Ayrıca şunu da unutmamak gerekir, Amerika Birleşik Devletleri Komünist Partisi’nin üyelerinin çoğunluğu, yirminci yüzyılda dünyada etkili bilim, sanat ve felsefe insanlarının büyük bir kısmı Yahudi kökenlidir. Yahudiler tarihlerindeki en güçlü entelektüel insanlara bu yüzyılda sahip olmuşlardır. Bunda elbette orta ve üst sınıf Yahudi ailelerin kültürlenme ve çocuklarına sundukları özgürlük alanlarının çokluğu, kendilerini her daim bir diaspora olarak görmelerinin getirdiği güçlü varoluş tarzlarını benimsemeleri, kimliklerini taşınabilir soyut temellerle yeniden örgütlemeleri etkili olmuştur. Aslında bu veriler ışığında Oppenheimer’ın uğradığı gadre şaşmamak gerekir. Nitekim “Kızıl Tehlike” algısı Amerika’da binlerce gencin ve komünistin hayatını mahvetmiş ya da sonlandırmıştır. O dönemden Türkiye için de tanıdık isimler Yahudi genç bir çift Rosenberglerdir [Ethel Greenglass Rosenberg (1915-1953), Julius Rosenberg (1918-1953)]. Bağnaz Amerikancıların ve komünizm düşmanları dışında hiç kimsenin ikna olmadığı delillerle suçlanmışlar, Sokrates gibi ölüm cezasından kurtulmaları için çeşitli taktiklerle suçlamaları haysiyetsizce kabul etmeye zorlanmışlardır.
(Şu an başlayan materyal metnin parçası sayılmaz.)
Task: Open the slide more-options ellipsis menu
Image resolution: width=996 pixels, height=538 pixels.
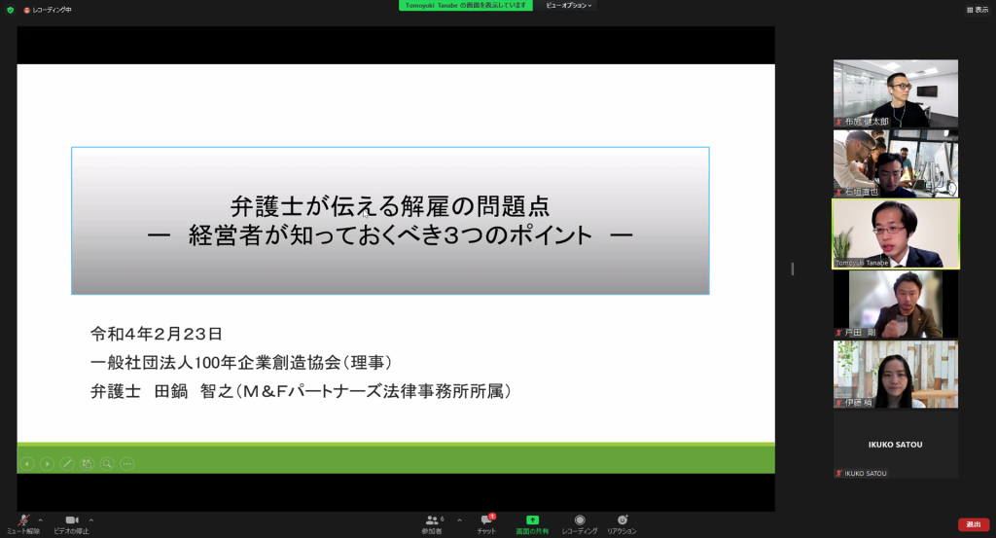Action: pyautogui.click(x=127, y=464)
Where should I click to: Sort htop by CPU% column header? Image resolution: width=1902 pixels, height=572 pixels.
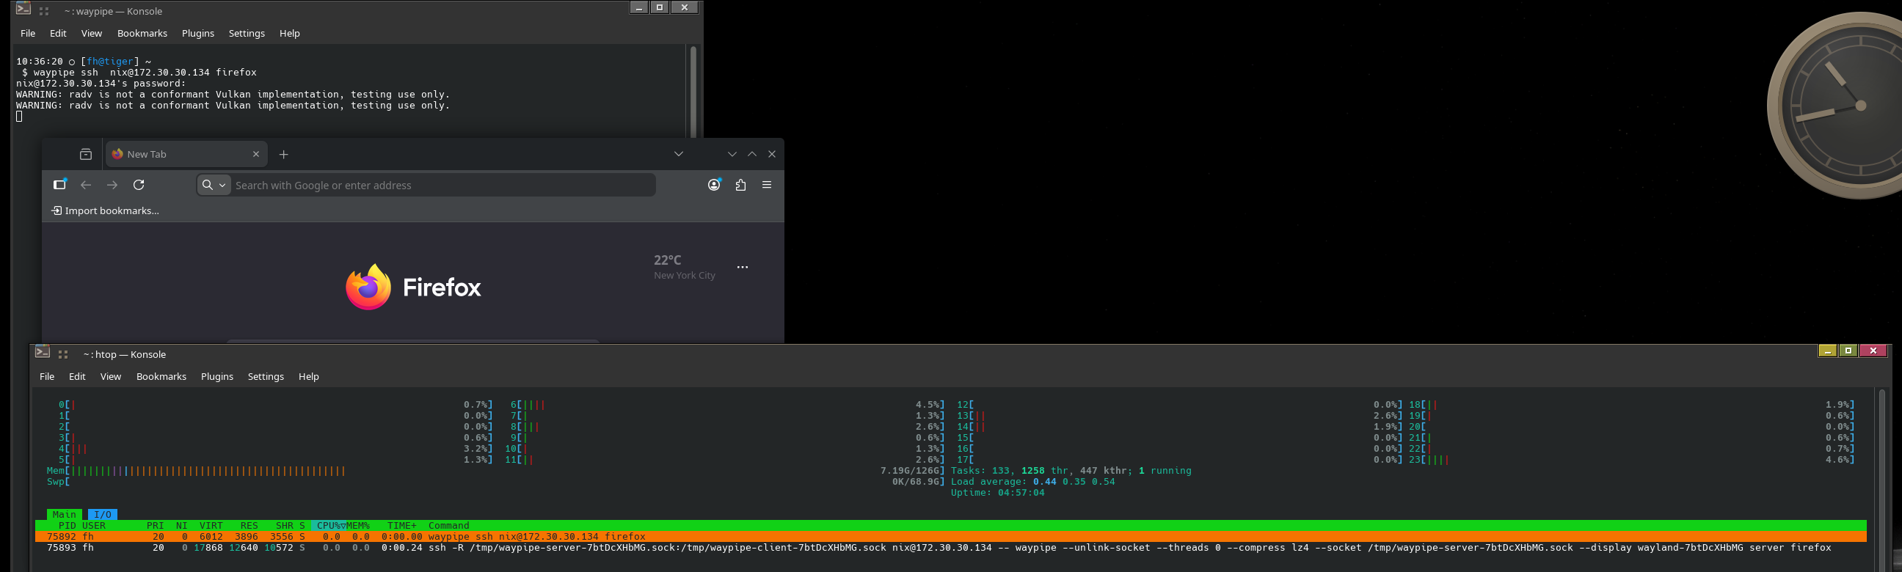[329, 526]
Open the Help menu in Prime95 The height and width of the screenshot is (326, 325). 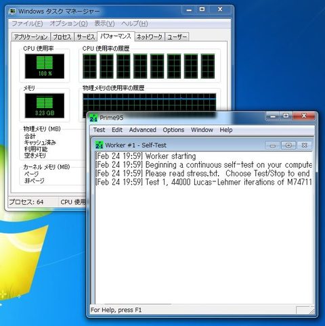click(x=226, y=130)
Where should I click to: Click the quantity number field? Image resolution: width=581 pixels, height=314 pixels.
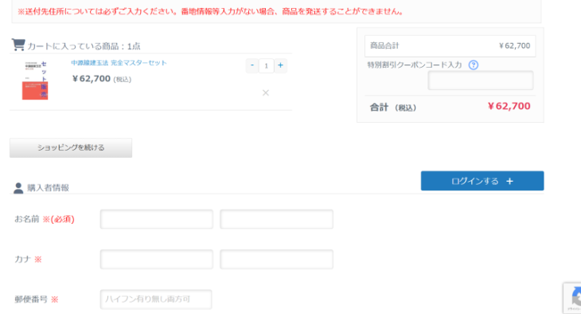266,65
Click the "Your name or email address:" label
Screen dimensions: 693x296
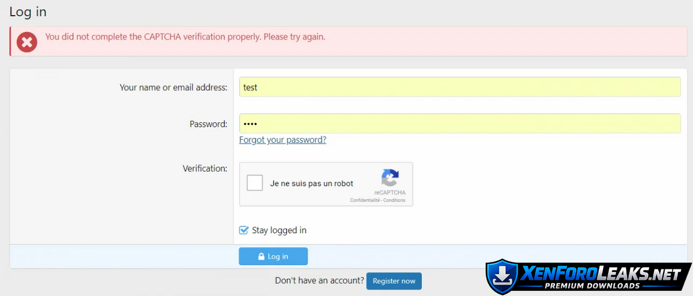pos(173,88)
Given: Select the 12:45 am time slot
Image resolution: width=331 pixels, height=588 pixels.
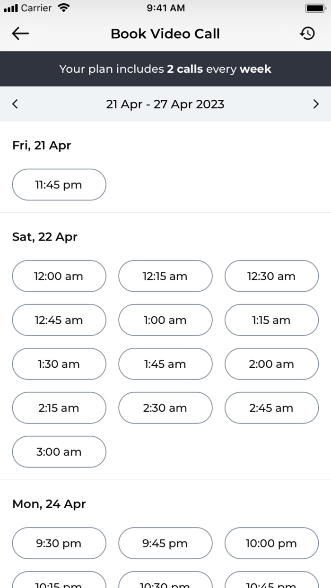Looking at the screenshot, I should 59,320.
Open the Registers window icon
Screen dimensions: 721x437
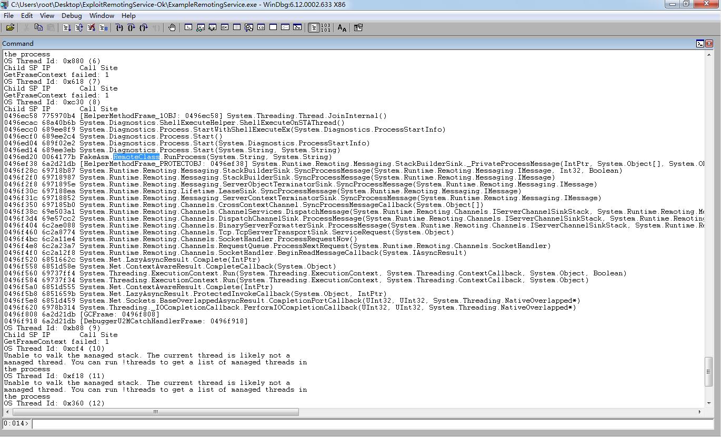(225, 27)
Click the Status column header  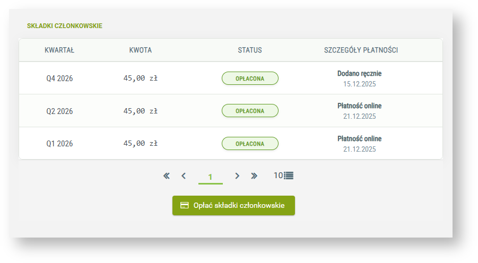click(250, 50)

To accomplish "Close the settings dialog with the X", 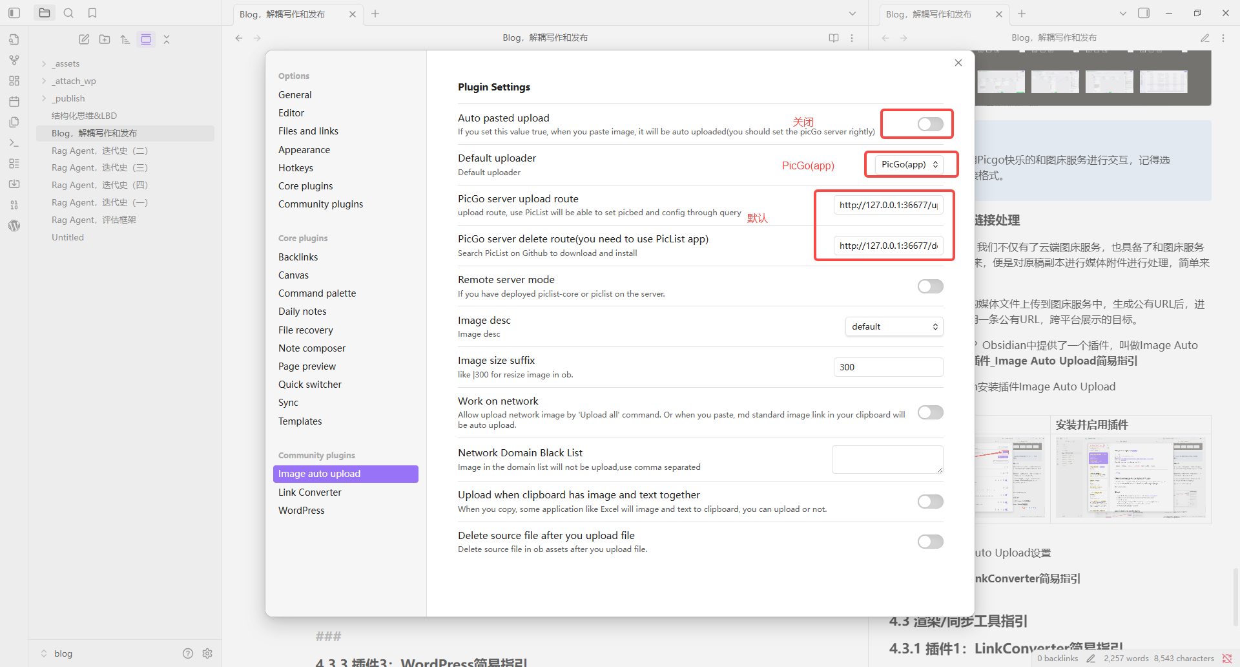I will pyautogui.click(x=958, y=63).
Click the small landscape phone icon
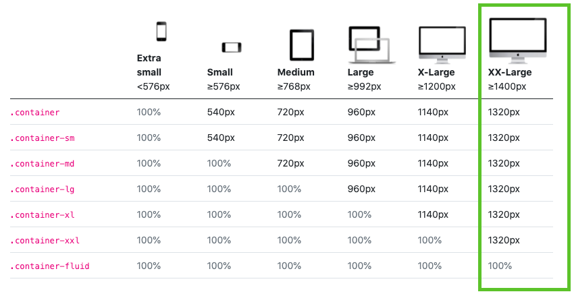The height and width of the screenshot is (296, 572). click(231, 47)
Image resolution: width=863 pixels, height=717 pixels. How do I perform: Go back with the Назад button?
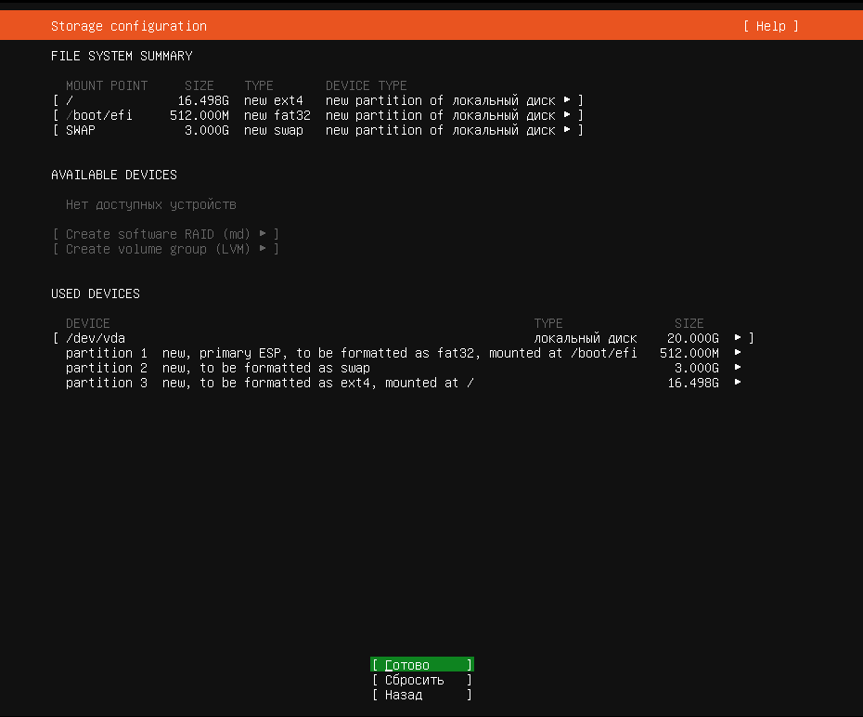tap(421, 695)
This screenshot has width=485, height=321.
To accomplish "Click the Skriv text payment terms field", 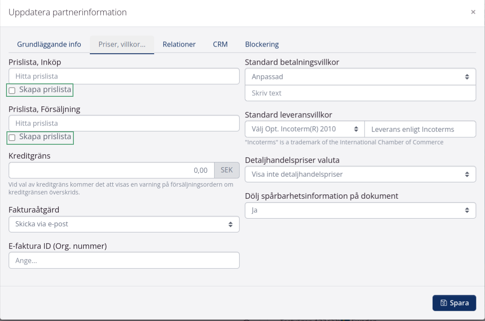I will click(x=360, y=93).
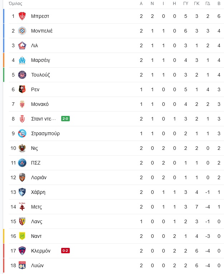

Rosenbergler tüm tehditlere ve çeldirici tekliflere karşı suçlamaları kabul etmeyerek yirminci yüzyılın aydınlık yüzleri olarak tarihe adlarını yazdırmışlardır.


Sonuç olarak Oppenheimer filminin temel sorunu Oppenheimer karakterine ilişkin farklı düzeylerde yüzeysel bir okumayı ve bazı yer değiştirmeleri teknolojik yeniliklerle yenilir yutulur hale getirmesinde yatmaktadır. Oppenheimer ne Prometheus’tur ne Rosenberg ne de sistemin basit bir aracı. O hem Epimetheus gibi öngörüsüz hem de çelişkilerini gizleyecek kadar sakindir. Nolan’ın amacı açıkça Oppenheimer karakterinin ardına gizlenen yeni bir tarihyazımı gibi görünmektedir. Bu konuda da başarılı olmuş sayılabilir. Filmin anlatısında eşzamanlılık içeren çağrışımsal deneyimlerin neden üst üste bindirildiği; üstün efekt, ses, görüntü teknikleri ile büyülü atmosferin neden yaratıldığı; bütün çelişkilerin, karakterlerin ve Amerika’nın zorunlu kaderinin bir parçası gibi neden kurgulandığı; hiçbir eleştirel yaklaşımı göz önüne almadan neden sadece Oppenheimer’ın anlatısına odaklanıldığı ve bütün bunlarla birlikte, izleyiciye “Başka nasıl olabilirdi ki? Amaç savaşı durdurmaktı, başarılı da olundu.” imajının neden aktarıldığı böylece daha da netleşmiş oluyor.